LISTED RECORDS below:
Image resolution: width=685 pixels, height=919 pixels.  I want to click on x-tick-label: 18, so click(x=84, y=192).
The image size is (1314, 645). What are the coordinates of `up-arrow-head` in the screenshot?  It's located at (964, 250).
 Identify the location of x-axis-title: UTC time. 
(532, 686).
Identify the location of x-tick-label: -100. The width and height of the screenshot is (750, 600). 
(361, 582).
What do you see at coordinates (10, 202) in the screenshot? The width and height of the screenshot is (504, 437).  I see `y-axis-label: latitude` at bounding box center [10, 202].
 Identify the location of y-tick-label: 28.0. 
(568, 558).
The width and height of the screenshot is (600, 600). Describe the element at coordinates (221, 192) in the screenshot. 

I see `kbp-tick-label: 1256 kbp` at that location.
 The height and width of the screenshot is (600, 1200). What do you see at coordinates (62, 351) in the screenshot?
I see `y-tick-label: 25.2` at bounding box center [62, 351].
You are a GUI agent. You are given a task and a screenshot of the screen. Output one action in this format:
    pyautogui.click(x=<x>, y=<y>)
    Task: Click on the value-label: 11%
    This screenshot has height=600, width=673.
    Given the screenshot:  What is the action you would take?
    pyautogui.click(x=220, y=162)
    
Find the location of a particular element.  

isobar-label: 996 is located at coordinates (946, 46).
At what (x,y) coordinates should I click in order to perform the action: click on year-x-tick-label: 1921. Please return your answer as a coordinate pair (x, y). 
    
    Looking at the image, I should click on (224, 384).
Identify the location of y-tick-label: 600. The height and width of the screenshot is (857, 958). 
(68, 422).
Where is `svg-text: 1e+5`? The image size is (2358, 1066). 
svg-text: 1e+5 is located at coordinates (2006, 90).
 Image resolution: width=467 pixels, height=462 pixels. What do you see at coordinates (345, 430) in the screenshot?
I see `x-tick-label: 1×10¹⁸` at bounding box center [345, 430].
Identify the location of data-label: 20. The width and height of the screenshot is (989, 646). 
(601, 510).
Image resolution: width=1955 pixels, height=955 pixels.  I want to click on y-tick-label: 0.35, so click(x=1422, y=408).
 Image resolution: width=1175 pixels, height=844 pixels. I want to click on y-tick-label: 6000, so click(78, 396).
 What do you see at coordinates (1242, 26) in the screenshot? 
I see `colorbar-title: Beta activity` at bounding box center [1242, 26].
End of LISTED RECORDS.
#### PROBLEM TO SOLVE
Find every line in the data above that contains the string "size" and copy each of those lines in full. Match case exactly.

#### TASK SOLUTION
The image size is (1314, 645). What are the coordinates of `up-arrow-head` in the screenshot?  It's located at (964, 250).
Where is `svg-text: 1e+5`? The image size is (2358, 1066). 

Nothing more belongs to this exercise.